◆ WORK REQUEST ◆
Repeat the records below word for word, but start at the line that contains "The image size is (2100, 1750).", stop after the last line, and include nothing else.

╭─ THE RECORDS

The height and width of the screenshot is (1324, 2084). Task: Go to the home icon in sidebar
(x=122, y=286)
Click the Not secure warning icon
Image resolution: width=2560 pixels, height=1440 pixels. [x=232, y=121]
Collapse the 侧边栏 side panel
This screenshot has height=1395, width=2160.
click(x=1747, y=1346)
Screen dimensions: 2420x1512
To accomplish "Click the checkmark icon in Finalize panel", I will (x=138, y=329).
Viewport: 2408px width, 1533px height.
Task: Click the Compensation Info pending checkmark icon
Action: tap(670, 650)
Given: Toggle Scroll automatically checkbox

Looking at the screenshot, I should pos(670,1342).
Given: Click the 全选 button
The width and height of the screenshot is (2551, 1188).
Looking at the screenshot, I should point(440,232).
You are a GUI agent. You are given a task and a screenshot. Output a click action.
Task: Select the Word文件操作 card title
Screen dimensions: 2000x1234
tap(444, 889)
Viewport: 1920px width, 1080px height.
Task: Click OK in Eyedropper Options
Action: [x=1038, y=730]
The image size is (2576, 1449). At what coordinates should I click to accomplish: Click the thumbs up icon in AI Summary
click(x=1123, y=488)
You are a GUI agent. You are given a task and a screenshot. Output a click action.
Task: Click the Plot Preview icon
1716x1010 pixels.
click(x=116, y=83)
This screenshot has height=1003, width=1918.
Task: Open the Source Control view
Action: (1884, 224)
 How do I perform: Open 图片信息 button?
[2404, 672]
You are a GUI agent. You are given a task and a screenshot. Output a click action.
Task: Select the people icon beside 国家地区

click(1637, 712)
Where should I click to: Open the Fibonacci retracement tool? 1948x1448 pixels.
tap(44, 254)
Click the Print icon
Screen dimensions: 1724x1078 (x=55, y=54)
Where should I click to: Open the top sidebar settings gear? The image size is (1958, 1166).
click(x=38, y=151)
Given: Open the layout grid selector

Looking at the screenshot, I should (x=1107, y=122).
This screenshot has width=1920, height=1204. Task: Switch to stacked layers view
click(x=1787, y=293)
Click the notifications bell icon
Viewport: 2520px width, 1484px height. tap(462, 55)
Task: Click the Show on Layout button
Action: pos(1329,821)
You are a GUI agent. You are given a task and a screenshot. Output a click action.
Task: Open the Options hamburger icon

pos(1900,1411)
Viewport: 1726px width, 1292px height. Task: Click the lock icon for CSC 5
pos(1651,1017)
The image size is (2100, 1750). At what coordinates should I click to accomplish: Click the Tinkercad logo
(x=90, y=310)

╰─

◆ RESPONSE AREA ◆
The image size is (2100, 1750). At what coordinates should I click to accomplish: Click the Tinkercad logo
(x=90, y=310)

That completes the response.